ЗАДАНИЕ
Перепишите дословно все строки записей ниже, пропустив изображения.

МАТЕРИАЛ ДЛЯ ЗАДАНИЯ
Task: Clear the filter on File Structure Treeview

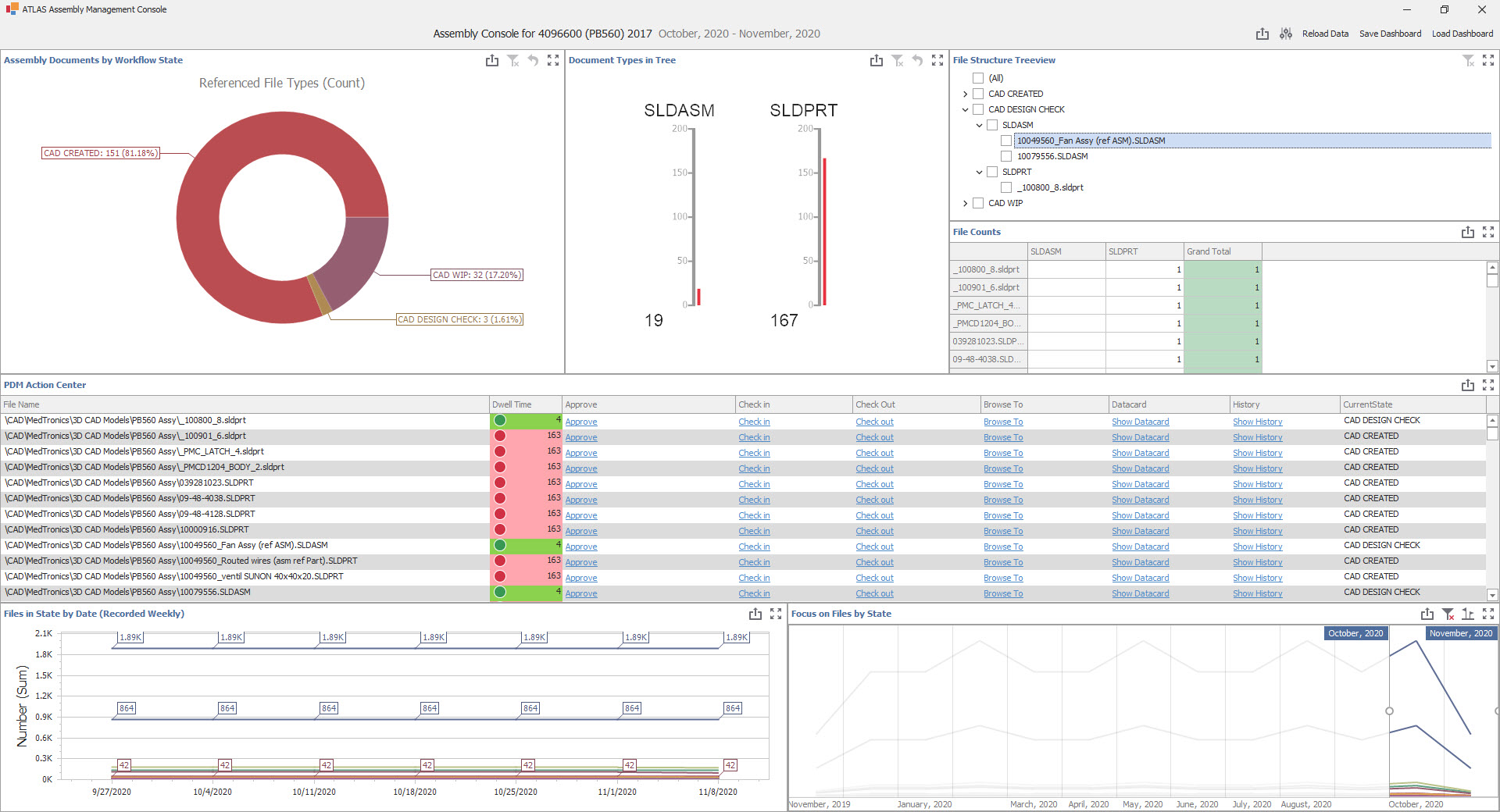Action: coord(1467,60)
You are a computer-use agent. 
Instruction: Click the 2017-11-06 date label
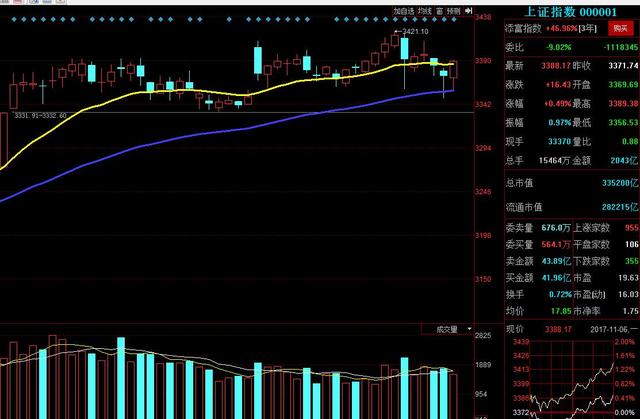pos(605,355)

РЕЗУЛЬТАТ
Task: Clear the filter on File Structure Treeview

Action: coord(1467,60)
You are a computer-use agent. 
Instruction: Click the 2017-11-06 date label
pos(605,355)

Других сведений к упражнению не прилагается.